Rise of scholarly and social networking

Many Project Bamboo workshop participants saw social networking as the "pub conversation" of 21st century scholarship. Unlike earlier forms of scholarly community where one was expected to pay a membership fee and join a scholarly society, or be personally introduced to a mailing list, "lurkers" can benefit from the conversations between digital humanists that take place in open forums, and contribute without any formal introduction.

Younger scholars who maintain a wide range of social connections on sites like Facebook are also likely to maintain a wide range of connections to other scholars-- sometimes using the same websites and profiles that they use for general social connections. While some workshop participants wanted to refer to the phenomenon of social networks enabling connections between scholars as "scholarly networking", it was pointed out that the line between the personal and the professional is often blurred in practice.

In 2008, when the Bamboo workshop 1 series took place, Facebook was mentioned as being popular with groups working on minority languages, and both MySpace and Facebook were mentioned as platforms that participants had seen used for general scholarly networking. Less social sites that tied into scholarly workflows, like Zotero and Google Books, were also described as being popular.

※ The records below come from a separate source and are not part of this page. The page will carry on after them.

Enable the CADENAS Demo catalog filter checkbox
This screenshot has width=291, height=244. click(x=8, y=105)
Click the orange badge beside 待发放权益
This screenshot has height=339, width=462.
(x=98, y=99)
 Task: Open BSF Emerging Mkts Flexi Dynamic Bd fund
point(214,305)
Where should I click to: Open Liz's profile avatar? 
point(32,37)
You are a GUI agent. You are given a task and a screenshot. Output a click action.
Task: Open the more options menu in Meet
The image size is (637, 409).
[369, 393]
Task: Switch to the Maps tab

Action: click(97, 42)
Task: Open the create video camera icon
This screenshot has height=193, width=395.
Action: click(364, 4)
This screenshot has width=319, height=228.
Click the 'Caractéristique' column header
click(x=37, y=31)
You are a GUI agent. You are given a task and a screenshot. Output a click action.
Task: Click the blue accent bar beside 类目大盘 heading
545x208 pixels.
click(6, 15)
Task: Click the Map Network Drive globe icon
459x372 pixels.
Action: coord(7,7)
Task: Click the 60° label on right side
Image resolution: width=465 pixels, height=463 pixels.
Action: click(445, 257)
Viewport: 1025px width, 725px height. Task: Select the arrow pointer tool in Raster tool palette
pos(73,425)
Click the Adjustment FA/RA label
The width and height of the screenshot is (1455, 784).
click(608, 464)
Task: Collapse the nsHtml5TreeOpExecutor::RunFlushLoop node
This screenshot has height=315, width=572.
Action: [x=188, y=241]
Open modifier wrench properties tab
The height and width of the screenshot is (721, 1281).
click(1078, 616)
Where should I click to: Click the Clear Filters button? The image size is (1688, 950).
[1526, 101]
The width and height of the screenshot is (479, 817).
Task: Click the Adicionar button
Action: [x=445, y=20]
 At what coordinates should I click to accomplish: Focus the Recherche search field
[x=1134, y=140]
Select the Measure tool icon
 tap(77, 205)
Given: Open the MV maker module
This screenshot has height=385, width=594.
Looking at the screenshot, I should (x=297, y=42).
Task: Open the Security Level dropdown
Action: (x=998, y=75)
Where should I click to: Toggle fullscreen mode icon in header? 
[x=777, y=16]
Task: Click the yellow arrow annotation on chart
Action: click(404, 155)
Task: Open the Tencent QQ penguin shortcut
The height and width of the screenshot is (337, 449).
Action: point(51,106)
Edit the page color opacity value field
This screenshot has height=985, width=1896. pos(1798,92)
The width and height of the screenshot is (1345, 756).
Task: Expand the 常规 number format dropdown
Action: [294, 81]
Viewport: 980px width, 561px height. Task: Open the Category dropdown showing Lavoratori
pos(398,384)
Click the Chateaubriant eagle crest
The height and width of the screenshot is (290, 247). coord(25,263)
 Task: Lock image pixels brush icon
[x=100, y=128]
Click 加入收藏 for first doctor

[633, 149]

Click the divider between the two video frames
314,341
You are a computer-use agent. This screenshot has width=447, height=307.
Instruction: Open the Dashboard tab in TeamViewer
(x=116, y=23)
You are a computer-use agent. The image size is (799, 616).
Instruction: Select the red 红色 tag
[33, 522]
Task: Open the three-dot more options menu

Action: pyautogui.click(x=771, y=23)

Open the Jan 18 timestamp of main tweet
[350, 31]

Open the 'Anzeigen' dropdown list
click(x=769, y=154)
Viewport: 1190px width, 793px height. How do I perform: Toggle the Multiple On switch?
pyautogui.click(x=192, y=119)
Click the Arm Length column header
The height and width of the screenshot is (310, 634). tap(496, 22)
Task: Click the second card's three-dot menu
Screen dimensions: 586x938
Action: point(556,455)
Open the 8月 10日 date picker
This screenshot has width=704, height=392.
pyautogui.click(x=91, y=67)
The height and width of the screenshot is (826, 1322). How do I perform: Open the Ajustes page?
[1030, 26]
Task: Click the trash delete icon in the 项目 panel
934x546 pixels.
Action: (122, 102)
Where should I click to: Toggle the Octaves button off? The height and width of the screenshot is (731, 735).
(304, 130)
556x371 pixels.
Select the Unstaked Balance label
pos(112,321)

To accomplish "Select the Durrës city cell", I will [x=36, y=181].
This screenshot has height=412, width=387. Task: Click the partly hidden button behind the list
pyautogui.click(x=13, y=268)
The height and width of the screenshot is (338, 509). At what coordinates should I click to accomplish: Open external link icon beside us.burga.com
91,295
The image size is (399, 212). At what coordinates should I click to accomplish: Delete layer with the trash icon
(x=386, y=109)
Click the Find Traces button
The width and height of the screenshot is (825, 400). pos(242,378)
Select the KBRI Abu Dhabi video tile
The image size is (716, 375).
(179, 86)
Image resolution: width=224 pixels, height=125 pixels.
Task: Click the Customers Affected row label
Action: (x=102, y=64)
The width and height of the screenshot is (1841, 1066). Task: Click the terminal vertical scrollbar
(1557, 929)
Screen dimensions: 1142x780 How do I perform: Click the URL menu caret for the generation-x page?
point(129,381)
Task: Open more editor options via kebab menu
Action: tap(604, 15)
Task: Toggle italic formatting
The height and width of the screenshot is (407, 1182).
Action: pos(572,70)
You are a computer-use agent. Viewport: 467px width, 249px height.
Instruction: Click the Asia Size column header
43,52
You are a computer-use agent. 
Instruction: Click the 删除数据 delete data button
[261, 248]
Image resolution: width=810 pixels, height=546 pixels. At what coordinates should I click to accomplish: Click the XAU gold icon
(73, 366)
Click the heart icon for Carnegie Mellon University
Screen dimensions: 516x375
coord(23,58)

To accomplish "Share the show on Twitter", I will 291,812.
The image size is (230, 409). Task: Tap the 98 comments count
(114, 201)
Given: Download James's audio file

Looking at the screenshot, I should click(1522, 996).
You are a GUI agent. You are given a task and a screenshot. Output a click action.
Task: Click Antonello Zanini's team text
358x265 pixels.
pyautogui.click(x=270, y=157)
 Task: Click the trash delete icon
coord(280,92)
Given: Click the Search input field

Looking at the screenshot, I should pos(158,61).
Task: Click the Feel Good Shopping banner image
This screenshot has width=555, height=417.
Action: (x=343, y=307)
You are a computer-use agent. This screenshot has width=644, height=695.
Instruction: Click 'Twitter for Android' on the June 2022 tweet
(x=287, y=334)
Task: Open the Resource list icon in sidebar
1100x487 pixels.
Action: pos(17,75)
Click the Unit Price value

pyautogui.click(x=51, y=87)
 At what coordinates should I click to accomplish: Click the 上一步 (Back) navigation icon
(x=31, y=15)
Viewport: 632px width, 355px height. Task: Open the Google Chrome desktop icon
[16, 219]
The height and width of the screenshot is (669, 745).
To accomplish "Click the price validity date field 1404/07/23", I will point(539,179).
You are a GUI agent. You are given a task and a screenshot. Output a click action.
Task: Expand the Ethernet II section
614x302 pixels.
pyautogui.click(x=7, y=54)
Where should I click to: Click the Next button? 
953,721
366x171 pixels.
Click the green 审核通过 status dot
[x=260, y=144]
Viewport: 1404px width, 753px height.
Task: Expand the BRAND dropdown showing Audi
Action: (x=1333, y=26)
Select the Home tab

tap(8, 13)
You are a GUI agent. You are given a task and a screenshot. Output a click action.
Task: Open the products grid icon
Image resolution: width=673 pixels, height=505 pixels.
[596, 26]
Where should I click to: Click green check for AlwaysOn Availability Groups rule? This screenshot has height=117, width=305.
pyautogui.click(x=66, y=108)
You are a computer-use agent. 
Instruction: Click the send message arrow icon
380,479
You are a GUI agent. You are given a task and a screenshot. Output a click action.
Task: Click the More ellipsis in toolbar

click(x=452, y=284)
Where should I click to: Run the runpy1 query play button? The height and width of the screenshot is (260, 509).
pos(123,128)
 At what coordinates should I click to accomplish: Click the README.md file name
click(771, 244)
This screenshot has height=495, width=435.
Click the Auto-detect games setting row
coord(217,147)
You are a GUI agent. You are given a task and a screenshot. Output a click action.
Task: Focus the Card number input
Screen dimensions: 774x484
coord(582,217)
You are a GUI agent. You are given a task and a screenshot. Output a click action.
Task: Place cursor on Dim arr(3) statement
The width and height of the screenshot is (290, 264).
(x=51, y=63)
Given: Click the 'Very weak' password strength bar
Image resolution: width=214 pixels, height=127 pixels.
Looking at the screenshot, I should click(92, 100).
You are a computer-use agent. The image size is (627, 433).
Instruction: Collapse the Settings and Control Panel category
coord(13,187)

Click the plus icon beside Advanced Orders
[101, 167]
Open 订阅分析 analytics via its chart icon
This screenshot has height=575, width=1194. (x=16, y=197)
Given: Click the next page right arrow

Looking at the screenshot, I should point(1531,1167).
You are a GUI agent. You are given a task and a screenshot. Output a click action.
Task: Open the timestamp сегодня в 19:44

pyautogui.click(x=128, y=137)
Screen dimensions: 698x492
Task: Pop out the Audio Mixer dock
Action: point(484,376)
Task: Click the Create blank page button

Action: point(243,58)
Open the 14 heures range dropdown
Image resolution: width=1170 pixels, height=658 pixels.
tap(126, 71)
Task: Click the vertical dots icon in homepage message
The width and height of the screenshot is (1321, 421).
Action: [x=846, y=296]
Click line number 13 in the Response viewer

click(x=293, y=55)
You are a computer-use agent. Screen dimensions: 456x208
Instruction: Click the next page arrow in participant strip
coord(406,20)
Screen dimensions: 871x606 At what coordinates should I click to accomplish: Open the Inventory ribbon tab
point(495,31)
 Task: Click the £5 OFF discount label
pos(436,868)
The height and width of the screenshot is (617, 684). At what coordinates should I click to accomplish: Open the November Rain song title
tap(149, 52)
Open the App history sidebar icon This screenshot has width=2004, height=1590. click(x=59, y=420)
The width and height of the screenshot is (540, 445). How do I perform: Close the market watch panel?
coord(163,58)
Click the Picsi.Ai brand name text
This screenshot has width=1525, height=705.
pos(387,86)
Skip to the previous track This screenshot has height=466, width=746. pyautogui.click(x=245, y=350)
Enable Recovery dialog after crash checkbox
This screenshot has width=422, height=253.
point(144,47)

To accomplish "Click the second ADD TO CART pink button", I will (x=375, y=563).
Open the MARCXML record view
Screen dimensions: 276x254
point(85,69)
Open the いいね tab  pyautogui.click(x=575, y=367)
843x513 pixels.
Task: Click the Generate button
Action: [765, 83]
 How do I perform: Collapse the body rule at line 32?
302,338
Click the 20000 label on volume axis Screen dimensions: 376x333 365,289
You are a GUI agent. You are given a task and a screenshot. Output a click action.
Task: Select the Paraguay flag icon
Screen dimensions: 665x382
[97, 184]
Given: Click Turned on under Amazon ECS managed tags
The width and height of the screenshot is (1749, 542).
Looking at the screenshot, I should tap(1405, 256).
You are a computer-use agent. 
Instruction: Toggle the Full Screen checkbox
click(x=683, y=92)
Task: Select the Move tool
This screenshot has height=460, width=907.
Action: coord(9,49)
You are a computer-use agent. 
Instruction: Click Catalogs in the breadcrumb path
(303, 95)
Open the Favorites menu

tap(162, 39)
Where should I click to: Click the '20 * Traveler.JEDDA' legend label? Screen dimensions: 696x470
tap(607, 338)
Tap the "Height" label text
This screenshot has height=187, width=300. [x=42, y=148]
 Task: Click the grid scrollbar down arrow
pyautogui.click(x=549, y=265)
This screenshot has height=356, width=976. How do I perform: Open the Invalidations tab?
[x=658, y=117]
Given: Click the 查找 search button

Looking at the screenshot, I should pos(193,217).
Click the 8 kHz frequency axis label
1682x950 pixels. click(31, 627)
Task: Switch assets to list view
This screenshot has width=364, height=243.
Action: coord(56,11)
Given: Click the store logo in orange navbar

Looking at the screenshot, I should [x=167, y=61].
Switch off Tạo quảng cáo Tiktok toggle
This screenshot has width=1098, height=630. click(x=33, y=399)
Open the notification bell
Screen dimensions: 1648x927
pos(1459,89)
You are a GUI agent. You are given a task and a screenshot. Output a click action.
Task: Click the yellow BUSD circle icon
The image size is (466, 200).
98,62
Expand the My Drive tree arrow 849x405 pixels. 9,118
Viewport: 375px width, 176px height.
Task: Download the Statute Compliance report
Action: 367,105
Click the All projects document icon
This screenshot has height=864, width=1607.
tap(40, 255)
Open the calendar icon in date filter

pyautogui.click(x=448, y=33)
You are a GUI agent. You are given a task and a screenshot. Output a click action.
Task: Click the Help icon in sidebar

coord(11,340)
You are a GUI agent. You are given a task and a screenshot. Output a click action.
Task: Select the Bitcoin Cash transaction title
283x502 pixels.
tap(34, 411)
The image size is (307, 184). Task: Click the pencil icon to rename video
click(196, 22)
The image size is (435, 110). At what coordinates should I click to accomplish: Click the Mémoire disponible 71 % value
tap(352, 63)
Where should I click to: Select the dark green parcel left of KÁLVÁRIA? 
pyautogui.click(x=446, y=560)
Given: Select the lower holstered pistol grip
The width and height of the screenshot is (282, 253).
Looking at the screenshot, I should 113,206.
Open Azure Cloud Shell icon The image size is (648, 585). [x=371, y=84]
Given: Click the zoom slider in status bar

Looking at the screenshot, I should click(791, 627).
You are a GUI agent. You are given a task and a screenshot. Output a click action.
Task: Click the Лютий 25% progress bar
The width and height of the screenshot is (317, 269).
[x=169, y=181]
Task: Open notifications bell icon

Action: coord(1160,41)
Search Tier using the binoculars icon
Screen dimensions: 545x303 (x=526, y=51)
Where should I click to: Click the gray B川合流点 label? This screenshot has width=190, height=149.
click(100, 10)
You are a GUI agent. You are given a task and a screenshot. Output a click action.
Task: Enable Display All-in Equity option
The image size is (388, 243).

While scholars have successfully made use of general social networking platforms, some workshop participants expressed interest in the development of a tool specifically designed to "connect publications, conferences, personal information, etc. to enable you to know "what people are up to" (Ex 6b, 1d-A). There was a Project Bamboo working group dedicated to scholarly networking, which at one point proposed the deliverable of building "widgets" (plug-ins, add-ons, etc.) that could connect some of that data for scholars, but present it in the social networking environments they already use. As the working group progressed, there was growing concern that directing efforts towards building "widgets" meant prioritizing a particular solution without a thorough understanding of what the problem actually was. Interest shifted towards using social networks as a way to exchange ideas, solutions, and information about potentially useful tools and resources.